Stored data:
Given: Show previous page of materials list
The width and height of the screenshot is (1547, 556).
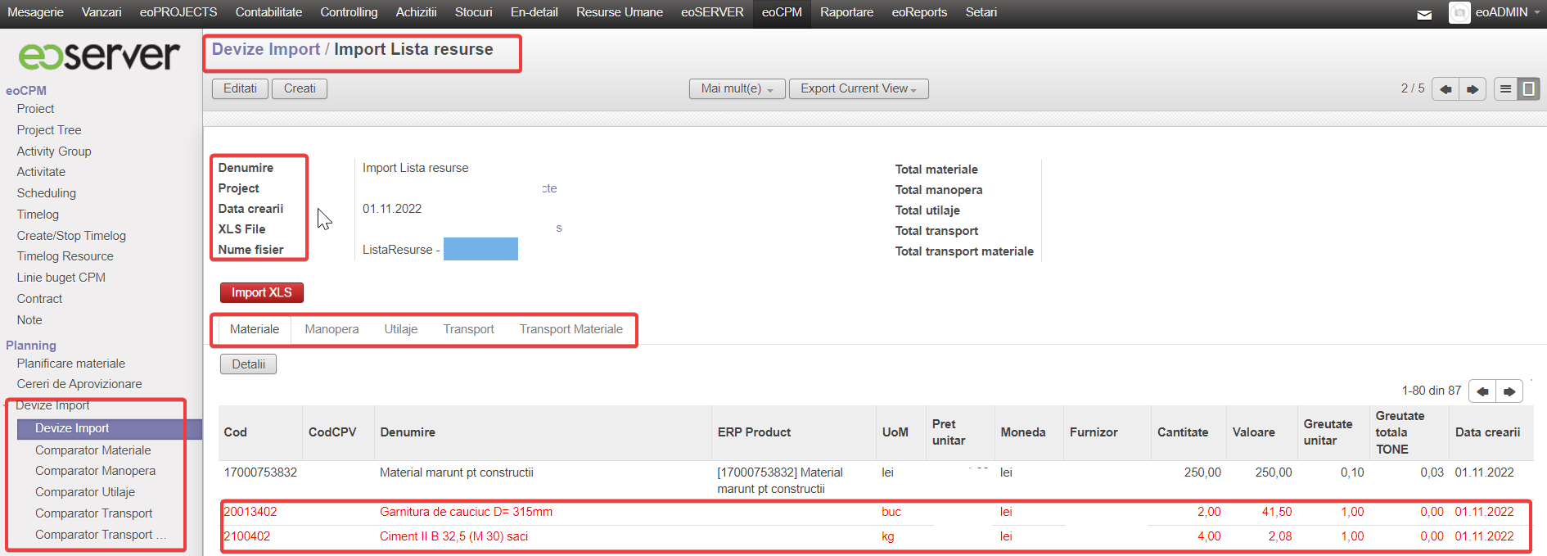Looking at the screenshot, I should [x=1482, y=391].
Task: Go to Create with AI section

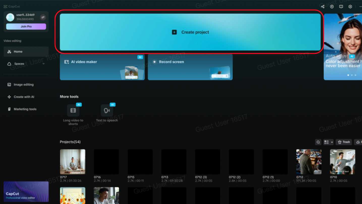Action: point(24,97)
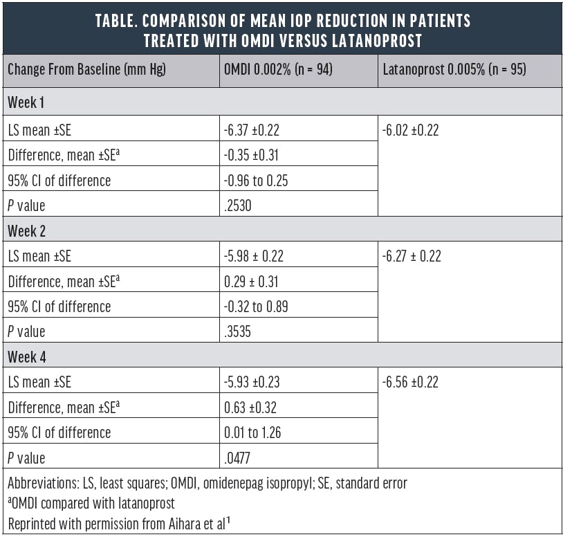Select the "Week 1" section row

[28, 102]
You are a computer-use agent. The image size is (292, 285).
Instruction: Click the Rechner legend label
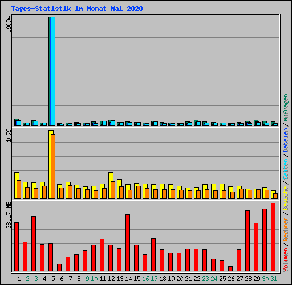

* What to produce
The entries are to be transcribed in full. Their pictures are not.

* Task solution
Given: Show previous page of materials list
The width and height of the screenshot is (1547, 556).
Looking at the screenshot, I should [x=1482, y=391].
Task: Go to Create with AI section

Action: point(24,97)
Select the "Week 1" section row

[28, 102]
You are a computer-use agent. The image size is (292, 285).
Instruction: Click the Rechner legend label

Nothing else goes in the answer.